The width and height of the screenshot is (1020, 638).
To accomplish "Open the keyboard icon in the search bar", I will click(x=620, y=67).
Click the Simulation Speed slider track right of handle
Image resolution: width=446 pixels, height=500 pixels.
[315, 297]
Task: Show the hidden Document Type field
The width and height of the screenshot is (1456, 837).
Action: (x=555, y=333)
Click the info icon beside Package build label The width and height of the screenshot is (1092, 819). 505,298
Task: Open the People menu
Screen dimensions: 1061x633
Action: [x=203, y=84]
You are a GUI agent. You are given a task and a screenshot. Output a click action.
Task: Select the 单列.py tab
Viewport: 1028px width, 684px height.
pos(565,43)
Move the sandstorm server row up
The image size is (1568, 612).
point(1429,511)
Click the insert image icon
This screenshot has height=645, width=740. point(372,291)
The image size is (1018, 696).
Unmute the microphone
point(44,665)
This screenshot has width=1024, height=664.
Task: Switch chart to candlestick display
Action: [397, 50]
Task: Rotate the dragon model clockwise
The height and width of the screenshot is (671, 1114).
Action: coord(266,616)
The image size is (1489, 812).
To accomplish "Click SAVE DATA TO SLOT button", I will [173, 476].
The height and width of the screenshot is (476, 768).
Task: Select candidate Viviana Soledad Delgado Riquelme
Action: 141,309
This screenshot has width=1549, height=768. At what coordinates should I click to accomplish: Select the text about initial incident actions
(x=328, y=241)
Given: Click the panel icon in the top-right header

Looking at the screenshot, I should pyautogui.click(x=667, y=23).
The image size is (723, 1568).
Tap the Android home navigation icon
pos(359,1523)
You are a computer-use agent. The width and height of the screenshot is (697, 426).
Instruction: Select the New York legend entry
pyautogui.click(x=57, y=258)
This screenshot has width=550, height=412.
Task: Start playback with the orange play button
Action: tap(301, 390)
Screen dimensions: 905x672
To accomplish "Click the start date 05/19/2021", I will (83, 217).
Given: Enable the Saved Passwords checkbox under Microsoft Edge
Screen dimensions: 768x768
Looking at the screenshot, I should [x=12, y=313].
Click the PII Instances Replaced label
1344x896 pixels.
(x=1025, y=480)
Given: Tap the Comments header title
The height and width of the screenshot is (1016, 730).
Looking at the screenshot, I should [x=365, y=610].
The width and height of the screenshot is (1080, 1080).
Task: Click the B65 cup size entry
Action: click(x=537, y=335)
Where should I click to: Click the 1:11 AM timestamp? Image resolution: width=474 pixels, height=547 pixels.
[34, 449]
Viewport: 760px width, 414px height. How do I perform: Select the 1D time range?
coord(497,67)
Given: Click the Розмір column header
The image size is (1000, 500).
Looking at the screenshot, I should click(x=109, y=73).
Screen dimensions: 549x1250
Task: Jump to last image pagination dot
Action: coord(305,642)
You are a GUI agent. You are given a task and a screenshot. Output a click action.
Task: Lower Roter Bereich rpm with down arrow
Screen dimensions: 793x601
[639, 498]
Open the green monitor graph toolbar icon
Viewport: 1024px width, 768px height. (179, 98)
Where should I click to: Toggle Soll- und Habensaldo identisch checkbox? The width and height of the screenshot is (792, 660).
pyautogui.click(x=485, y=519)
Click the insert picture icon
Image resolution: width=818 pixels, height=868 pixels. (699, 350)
_ _ _ _ _
■ **TASK BRIEF**: Could you transcribe each entry exactly as it stands?

■ **EXERCISE SOLUTION**:
The width and height of the screenshot is (1020, 638).
To accomplish "Open the keyboard icon in the search bar", I will click(x=620, y=67).
Click the Simulation Speed slider track right of handle
Image resolution: width=446 pixels, height=500 pixels.
[315, 297]
Task: Show the hidden Document Type field
The width and height of the screenshot is (1456, 837).
Action: (x=555, y=333)
Click the info icon beside Package build label The width and height of the screenshot is (1092, 819). 505,298
Task: Open the People menu
Screen dimensions: 1061x633
Action: [x=203, y=84]
You are a GUI agent. You are given a task and a screenshot. Output a click action.
Task: Select the 单列.py tab
Viewport: 1028px width, 684px height.
pos(565,43)
Move the sandstorm server row up
The image size is (1568, 612).
point(1429,511)
Click the insert image icon
This screenshot has height=645, width=740. point(372,291)
The image size is (1018, 696).
Unmute the microphone
point(44,665)
This screenshot has width=1024, height=664.
Task: Switch chart to candlestick display
Action: [397, 50]
Task: Rotate the dragon model clockwise
The height and width of the screenshot is (671, 1114).
Action: coord(266,616)
The image size is (1489, 812).
To accomplish "Click SAVE DATA TO SLOT button", I will [173, 476].
The height and width of the screenshot is (476, 768).
Task: Select candidate Viviana Soledad Delgado Riquelme
Action: 141,309
This screenshot has width=1549, height=768. At what coordinates should I click to accomplish: Select the text about initial incident actions
(x=328, y=241)
Given: Click the panel icon in the top-right header

Looking at the screenshot, I should pyautogui.click(x=667, y=23).
The image size is (723, 1568).
Tap the Android home navigation icon
pos(359,1523)
You are a computer-use agent. The width and height of the screenshot is (697, 426).
Instruction: Select the New York legend entry
pyautogui.click(x=57, y=258)
This screenshot has width=550, height=412.
Task: Start playback with the orange play button
Action: tap(301, 390)
Screen dimensions: 905x672
To accomplish "Click the start date 05/19/2021", I will (83, 217).
Given: Enable the Saved Passwords checkbox under Microsoft Edge
Screen dimensions: 768x768
Looking at the screenshot, I should [x=12, y=313].
Click the PII Instances Replaced label
1344x896 pixels.
(x=1025, y=480)
Given: Tap the Comments header title
The height and width of the screenshot is (1016, 730).
Looking at the screenshot, I should [x=365, y=610].
The width and height of the screenshot is (1080, 1080).
Task: Click the B65 cup size entry
Action: click(x=537, y=335)
Where should I click to: Click the 1:11 AM timestamp? Image resolution: width=474 pixels, height=547 pixels.
[34, 449]
Viewport: 760px width, 414px height. How do I perform: Select the 1D time range?
coord(497,67)
Given: Click the Розмір column header
The image size is (1000, 500).
Looking at the screenshot, I should click(x=109, y=73).
Screen dimensions: 549x1250
Task: Jump to last image pagination dot
Action: coord(305,642)
You are a GUI agent. You are given a task and a screenshot. Output a click action.
Task: Lower Roter Bereich rpm with down arrow
Screen dimensions: 793x601
[639, 498]
Open the green monitor graph toolbar icon
Viewport: 1024px width, 768px height. (179, 98)
Where should I click to: Toggle Soll- und Habensaldo identisch checkbox? The width and height of the screenshot is (792, 660).
pyautogui.click(x=485, y=519)
Click the insert picture icon
Image resolution: width=818 pixels, height=868 pixels. (699, 350)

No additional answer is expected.